Mary is ready to end our session when she asks if there is anyone she’s forgotten. “What about my late husband?” I ask. “Do you see him?”
She closes her eyes one more time and then chuckles. “He was sitting quietly to the side wondering when I was going to talk to him.” That sounds so like Greg’s character that I almost feel him in the room with us.
“He wants you to know that he fought as hard and as long as he was able, but he just couldn’t do it any longer.” Yes, he did, I tell her, realizing that she has no way of knowing how he died, that I’ve told her nothing, and feeling very strongly that she’s connecting with Greg in some way I can’t really grasp.
I leave Mary’s house that night with an appreciation for this thin place that I’ve been unable to understand until now. Although I’ve not been able to connect with the eternal world, it feels like Mary has, and for that I’m grateful and in awe.
It’s early Saturday morning and I’m packing my suitcase to leave the retreat. I’ve carried Greg’s ashes along on this trip, but never once felt compelled to scatter them. Until now.
Without much thought, I throw on my coat and stick the small velvet pouch into my pocket, then wander back down through the woods to the cascades. Greg loved the water and he loved Ireland, and this feels like a place he’d want to stay.

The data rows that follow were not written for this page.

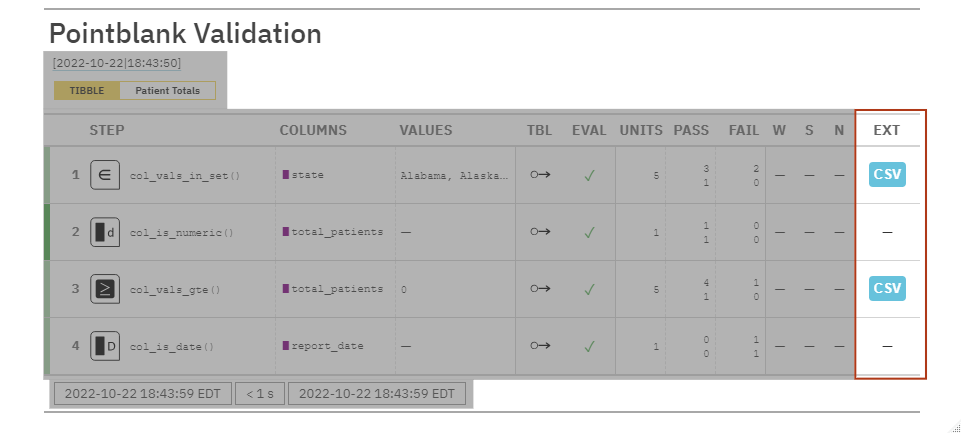
Task: Click the FAIL column header
Action: 743,130
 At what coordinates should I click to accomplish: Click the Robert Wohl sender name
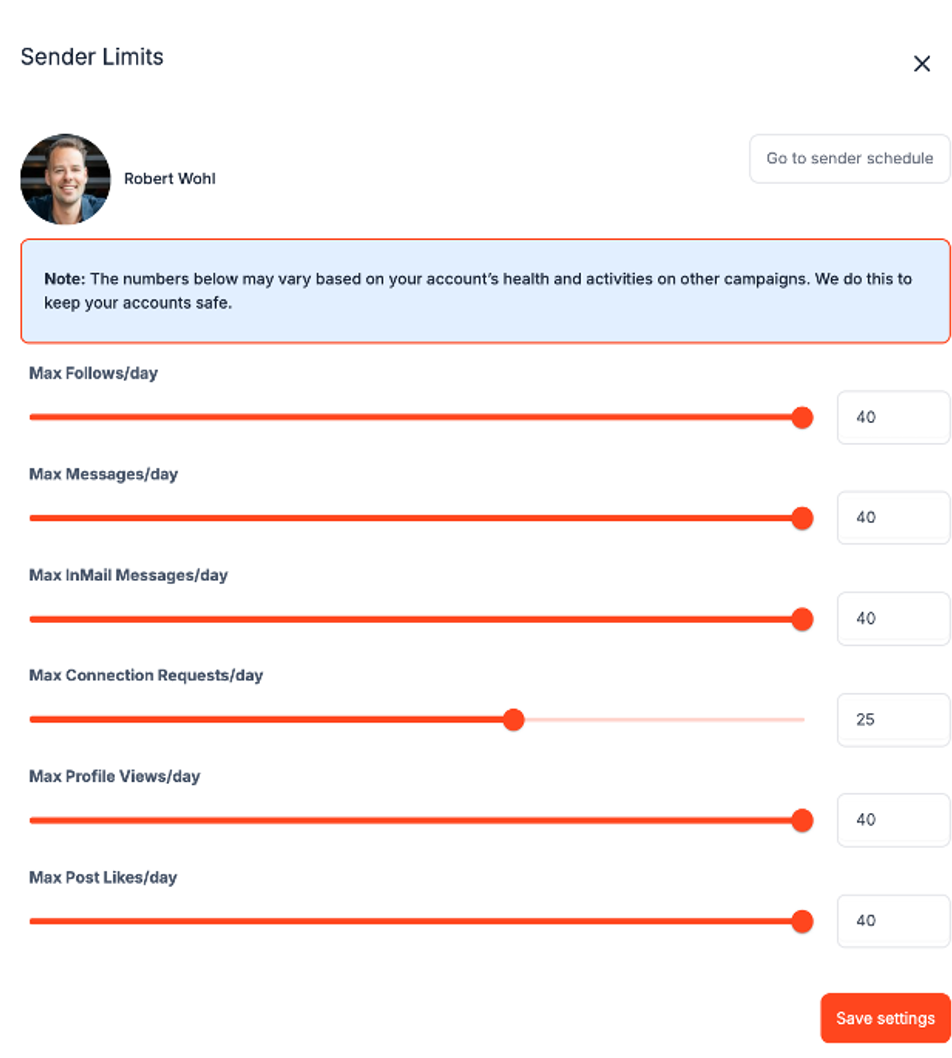click(170, 179)
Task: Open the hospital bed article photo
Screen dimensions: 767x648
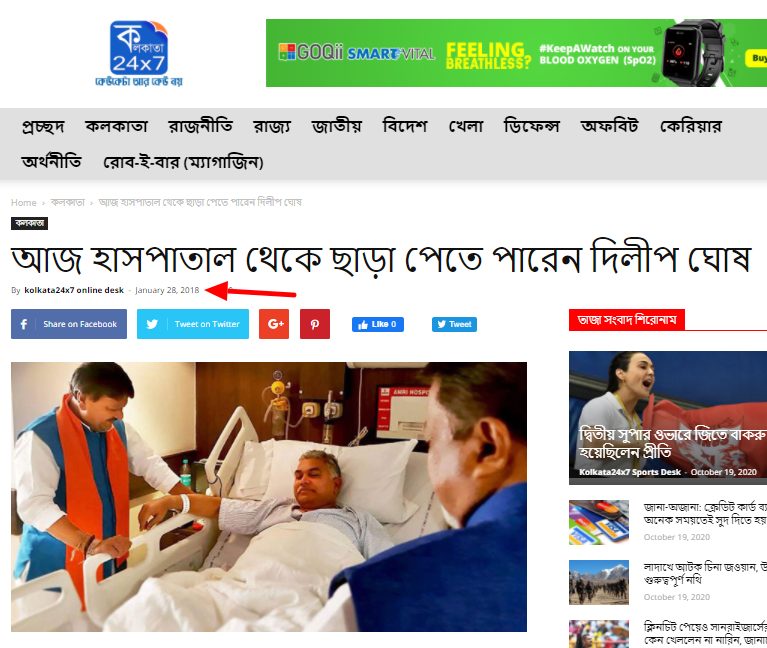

I don’t want to fall, so I sit down on the flat rock above the rushing water, and as I do, I feel a whoosh of air seem to press through me. Is that just the wind and the drizzle, or something more? Is that Greg? As I open the pouch of ashes to let them fall into the water, a lone dragonfly flits past me so quickly that I’m not certain I haven’t just imagined it.
I smile, knowing I’ve finally experienced something in the thin place, even if I’m unable to identify or explain it.
I’m missing Number Four, anxious for the first time in more than two years to return home. As I head to the airport, I smile when Mary Maddison’s words come back to me. “Oh look, there’s a man here. Thank God he’s here.” Yes, thank you, I say silently. I was stunned when she also told me the gorse and heather that blankets the rough hillsides of this peninsula would always draw me. I had purchased a painting of these wildflowers just the day before after fixating on the gorse and heather in the painting for half an hour. I’m carrying the painting with me now, wondering where I’ll hang it at home, knowing that each time I look at it I’ll be reminded of the magic of this place and this experience.